This project is dedicated to the memory of William Morris (aka Frags), who was the main contributor to the bounty but was unable to see the final result.

Sunday, May 19, 2013

One small step for mankind, a giant leap for the project

I have no idea how did I manage to achieve this much in this update, but it is certainly a confident step forward. For this time the list is long and diversified:
  • Implementation of Bcc.x addr, BCHG.B Dx,mem, BCHG.L Dx,Dy, BCLR.B Dx,mem, BCLR.L Dx,Dy, BRA.x abs, BSET.B Dx,mem, BSET.L Dx,Dy, BSR.x abs, BTST.B #imm,mem, BTST.B Dx,#imm, BTST.B Dx,mem, BTST.L Dx,Dy, CMP.x #imm,mem, CMP.x mem,Dy, CMP.x reg,Dy, CMPA.L reg,Ax, CMPA.W reg,Ax, CMPA.x mem,Ay, DBF.W Dx,addr, EOR.x #imm,mem, JMP.L abs, JMP.L mem, JSR.L abs, JSR.L mem, NEG.x mem, NOT.x mem, RTS, TAS.B Dx, TAS.B mem instructions.
  • Cache invalidation fix for OSX 10.3.9 and below. (Thanks to Mike Blackburn again.)
  • Fixed mask handling in BCHG.B Dx,mem instruction.
  • Fixed missing register mapping in ASL.x #imm,Dy implementation.
  • Fixed input dependency overwriting in certain memory-related allocation functions.
  • Fixed dependency for destination memory pointer register in special memory reading.
  • Fixed post address handler for condition code addressing modes, previously it might crash or call some random handler from the other addressing modes.
  • Fixed instructions where temporary registers are allocated but not free'ed.
  • Optimized masking for register to register bit instruction.
  • Optimized the temporary register usage in helper_test_bit_register_register function.
  • Optimized flag extraction in several shifting operation.
  • Branch scheduling is more flexible: adding multiple interleaved branches is possible.
  • Comment on missing implementation for an exception on loading odd address into PC.

A few highlights

First of all, let me brag around a little bit about the number of freshly implemented instructions. Right now 237 instructions are implemented out of 388, a solid 61% is done. (Previously the ratio was ~46%.)
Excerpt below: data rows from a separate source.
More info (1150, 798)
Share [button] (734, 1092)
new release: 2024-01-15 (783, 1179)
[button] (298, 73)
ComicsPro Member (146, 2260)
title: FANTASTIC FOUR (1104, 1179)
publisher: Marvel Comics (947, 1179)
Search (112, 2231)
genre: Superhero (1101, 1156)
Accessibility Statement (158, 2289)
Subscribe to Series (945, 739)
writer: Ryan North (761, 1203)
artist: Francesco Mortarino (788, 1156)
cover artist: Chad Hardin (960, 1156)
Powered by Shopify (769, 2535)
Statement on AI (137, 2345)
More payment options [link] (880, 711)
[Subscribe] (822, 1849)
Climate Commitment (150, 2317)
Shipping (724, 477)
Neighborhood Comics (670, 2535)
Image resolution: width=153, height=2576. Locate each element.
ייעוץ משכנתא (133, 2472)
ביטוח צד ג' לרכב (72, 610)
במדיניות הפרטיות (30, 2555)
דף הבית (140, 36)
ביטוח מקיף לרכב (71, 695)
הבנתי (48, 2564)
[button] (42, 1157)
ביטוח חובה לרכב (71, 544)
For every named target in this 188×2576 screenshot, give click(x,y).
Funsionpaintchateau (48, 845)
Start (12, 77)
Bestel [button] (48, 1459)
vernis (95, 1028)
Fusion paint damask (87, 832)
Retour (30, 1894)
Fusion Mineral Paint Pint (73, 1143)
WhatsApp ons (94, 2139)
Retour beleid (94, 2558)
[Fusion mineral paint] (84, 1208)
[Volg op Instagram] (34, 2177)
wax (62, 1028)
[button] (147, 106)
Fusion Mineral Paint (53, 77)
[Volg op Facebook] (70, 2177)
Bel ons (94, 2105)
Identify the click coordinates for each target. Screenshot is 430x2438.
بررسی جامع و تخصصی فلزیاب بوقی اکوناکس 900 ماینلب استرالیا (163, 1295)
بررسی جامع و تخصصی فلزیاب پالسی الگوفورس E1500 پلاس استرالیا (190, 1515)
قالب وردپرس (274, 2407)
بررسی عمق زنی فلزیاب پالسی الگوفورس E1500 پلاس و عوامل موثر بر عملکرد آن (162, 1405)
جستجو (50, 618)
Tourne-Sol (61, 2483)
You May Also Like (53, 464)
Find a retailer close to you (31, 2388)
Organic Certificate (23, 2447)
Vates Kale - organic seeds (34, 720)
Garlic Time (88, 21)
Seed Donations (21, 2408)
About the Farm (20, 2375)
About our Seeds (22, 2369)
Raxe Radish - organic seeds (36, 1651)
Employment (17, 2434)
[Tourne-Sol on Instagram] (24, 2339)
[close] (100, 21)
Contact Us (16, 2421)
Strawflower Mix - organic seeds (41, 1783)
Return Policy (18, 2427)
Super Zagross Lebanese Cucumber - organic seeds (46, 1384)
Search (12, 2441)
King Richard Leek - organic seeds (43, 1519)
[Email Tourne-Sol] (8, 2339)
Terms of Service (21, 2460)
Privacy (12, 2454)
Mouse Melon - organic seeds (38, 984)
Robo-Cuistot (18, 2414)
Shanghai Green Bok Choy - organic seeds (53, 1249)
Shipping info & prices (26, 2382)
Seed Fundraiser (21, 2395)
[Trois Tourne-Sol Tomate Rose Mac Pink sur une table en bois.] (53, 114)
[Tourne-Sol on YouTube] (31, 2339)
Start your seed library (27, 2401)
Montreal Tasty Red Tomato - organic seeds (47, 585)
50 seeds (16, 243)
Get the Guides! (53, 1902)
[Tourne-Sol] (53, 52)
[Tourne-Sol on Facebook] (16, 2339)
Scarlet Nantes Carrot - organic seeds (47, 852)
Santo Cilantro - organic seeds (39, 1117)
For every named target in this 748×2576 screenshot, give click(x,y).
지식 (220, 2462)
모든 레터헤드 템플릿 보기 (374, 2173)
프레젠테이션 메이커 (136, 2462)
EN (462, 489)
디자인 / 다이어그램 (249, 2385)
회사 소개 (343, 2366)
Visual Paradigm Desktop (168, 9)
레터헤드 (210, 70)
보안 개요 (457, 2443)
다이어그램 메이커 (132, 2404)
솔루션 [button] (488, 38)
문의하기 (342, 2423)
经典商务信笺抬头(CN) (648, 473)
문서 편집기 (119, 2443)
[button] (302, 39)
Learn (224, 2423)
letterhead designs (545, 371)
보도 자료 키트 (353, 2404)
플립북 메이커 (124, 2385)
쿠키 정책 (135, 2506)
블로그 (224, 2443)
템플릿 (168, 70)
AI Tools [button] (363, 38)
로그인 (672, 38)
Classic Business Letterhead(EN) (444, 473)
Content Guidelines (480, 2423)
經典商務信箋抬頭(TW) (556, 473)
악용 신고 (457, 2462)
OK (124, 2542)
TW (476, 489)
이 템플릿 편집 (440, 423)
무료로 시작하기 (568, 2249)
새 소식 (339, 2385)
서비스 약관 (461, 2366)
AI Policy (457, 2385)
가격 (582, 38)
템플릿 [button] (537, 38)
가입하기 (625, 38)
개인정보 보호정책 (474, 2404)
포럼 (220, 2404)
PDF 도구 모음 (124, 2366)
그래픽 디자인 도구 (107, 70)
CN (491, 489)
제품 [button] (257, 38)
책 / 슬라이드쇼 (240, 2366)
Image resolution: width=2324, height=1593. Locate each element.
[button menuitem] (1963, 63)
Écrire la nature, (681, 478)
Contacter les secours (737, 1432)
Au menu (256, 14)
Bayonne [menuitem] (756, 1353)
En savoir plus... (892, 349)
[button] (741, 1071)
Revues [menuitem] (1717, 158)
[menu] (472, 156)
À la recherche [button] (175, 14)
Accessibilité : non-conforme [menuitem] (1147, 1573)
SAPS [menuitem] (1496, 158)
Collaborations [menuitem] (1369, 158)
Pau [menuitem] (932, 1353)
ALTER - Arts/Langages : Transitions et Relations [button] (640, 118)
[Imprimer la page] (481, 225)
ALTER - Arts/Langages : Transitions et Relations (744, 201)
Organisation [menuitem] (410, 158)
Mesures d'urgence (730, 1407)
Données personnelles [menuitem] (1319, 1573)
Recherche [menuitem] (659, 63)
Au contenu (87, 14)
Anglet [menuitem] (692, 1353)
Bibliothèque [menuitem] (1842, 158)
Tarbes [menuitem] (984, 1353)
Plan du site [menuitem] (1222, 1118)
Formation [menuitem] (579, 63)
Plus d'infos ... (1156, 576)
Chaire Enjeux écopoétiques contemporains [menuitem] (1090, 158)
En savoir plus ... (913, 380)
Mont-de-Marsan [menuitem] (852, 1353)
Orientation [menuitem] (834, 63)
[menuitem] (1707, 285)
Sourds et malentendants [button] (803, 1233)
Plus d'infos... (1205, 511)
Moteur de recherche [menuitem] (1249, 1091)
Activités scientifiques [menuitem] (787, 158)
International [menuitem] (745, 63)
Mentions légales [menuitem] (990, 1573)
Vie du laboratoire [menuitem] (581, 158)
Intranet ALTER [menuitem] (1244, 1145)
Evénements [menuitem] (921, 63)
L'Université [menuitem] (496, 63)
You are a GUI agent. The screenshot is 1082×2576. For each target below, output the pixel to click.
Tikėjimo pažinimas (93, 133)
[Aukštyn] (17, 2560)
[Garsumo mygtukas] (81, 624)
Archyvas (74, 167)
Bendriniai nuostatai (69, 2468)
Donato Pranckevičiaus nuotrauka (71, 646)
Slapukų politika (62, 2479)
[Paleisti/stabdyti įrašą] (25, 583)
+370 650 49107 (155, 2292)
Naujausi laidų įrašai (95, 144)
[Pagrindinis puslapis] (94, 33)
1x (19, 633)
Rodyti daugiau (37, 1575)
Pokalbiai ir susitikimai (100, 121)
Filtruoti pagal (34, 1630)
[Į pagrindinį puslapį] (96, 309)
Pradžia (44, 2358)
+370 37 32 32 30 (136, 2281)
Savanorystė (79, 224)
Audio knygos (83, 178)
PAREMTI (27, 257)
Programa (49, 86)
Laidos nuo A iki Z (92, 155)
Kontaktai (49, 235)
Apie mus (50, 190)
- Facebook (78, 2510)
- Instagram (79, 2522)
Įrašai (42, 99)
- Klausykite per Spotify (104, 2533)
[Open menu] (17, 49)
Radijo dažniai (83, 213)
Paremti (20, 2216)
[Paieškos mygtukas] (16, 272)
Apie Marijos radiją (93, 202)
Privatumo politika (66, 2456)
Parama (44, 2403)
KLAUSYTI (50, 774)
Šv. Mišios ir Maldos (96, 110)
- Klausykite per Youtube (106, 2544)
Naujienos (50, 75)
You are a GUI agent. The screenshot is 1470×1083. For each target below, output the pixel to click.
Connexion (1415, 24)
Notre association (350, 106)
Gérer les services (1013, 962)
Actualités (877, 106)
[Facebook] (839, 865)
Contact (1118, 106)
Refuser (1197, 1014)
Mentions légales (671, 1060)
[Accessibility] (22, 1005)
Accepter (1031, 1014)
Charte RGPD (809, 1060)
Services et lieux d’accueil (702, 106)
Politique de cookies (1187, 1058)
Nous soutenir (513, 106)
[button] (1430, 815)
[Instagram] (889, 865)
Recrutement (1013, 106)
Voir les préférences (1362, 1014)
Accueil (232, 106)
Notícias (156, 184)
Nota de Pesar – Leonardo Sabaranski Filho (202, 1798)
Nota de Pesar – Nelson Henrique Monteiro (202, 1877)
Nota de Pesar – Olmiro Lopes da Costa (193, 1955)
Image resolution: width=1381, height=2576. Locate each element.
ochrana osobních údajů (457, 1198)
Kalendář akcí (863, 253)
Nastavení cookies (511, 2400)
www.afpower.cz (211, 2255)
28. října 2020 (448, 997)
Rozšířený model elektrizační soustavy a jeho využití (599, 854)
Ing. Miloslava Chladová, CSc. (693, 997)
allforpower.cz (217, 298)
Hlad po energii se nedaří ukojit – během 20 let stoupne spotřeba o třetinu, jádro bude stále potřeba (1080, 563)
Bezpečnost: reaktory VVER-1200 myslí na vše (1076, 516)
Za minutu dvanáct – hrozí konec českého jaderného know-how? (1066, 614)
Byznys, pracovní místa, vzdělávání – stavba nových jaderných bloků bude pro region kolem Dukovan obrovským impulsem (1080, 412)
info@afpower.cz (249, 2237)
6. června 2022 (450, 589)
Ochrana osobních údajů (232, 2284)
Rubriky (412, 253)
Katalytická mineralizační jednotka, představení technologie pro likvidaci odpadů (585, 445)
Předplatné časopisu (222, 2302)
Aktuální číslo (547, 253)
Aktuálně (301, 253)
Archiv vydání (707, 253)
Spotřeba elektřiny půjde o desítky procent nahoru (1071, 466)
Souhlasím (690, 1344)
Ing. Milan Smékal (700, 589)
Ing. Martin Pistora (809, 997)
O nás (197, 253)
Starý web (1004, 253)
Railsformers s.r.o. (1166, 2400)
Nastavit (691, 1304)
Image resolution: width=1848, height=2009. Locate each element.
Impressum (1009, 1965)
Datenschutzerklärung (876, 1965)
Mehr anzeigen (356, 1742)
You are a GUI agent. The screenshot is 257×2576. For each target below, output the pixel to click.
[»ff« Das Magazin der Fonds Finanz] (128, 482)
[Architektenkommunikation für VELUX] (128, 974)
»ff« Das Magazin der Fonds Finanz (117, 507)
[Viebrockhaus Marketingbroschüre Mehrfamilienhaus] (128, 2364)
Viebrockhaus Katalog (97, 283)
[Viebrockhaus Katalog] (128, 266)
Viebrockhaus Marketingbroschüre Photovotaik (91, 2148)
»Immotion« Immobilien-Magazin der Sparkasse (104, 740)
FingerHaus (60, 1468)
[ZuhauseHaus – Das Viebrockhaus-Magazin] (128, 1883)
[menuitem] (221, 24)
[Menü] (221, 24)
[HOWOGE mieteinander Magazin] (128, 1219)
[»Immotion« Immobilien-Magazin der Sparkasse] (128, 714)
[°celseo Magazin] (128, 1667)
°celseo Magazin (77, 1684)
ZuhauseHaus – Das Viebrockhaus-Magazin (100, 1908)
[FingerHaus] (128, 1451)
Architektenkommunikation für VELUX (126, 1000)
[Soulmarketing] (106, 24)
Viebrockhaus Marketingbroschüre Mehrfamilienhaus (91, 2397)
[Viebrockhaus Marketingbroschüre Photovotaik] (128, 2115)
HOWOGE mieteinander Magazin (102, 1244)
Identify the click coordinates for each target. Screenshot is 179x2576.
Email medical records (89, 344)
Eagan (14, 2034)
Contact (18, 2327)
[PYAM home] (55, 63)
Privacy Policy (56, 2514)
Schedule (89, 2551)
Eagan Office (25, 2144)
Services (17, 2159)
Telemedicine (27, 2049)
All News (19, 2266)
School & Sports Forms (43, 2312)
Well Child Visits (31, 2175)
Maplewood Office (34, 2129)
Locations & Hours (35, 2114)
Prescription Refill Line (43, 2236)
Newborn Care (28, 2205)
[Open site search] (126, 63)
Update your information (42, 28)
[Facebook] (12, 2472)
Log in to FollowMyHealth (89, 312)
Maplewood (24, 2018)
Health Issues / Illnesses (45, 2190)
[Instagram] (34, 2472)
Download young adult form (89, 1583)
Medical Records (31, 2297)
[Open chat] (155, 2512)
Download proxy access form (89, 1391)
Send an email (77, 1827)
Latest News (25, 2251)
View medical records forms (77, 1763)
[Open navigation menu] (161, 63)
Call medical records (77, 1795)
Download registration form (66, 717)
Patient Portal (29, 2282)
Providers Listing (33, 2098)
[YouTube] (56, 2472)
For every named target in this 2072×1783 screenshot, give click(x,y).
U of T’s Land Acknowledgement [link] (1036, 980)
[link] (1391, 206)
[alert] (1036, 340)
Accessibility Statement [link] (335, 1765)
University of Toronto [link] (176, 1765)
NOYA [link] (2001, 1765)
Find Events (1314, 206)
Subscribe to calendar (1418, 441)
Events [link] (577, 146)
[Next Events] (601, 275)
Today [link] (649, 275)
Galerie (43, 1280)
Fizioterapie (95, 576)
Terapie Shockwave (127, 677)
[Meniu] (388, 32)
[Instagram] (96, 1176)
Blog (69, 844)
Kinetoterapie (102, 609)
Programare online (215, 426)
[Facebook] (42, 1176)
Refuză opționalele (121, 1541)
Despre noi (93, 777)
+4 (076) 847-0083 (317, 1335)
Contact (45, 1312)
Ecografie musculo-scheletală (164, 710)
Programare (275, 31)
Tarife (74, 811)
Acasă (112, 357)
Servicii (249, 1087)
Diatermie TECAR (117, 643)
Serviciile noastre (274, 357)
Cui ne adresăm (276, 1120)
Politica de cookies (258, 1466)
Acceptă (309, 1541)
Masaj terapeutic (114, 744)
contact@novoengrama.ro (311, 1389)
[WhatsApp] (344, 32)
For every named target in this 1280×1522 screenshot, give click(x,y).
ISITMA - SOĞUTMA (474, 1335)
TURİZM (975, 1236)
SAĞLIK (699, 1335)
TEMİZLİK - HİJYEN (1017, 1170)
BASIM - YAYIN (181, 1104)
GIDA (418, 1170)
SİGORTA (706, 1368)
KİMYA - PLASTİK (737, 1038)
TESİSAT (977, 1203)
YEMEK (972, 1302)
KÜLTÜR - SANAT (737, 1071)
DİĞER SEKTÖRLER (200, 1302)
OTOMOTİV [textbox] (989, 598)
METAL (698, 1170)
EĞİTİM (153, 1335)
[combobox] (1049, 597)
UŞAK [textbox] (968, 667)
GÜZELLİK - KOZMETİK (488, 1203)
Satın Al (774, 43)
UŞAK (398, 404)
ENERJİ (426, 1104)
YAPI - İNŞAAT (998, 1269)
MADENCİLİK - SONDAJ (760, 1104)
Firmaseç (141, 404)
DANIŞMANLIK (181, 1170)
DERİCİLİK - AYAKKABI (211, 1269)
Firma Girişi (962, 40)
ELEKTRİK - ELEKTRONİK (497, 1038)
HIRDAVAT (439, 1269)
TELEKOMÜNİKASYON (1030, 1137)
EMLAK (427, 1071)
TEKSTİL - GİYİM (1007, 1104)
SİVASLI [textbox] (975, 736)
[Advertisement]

More MacOSX versions are supported now, Mike fixed up the cache flushing a little bit and added the pre-10.4 versions too. Please read the included README file regarding the compiling instructions.

While I was working on the instructions I discovered a few bugs and glitches, which are now fixed in this release thus improving the overall stability.

I have also managed to optimize the compiled code for some instructions. Together with the implementation of some yet missing instructions the results for the Mandelbrot test (mandel_though_hw.kick.gz among the test kick files) improved a bit compared to the previous results:

Interpretive: 108 seconds (no change there...);
JIT compiled without optimization: 44 seconds (previously it was 52 seconds);
JIT compiled with optimization: 27 seconds (previously it was 32 seconds).

That was the time for the self-polishing and now back to work...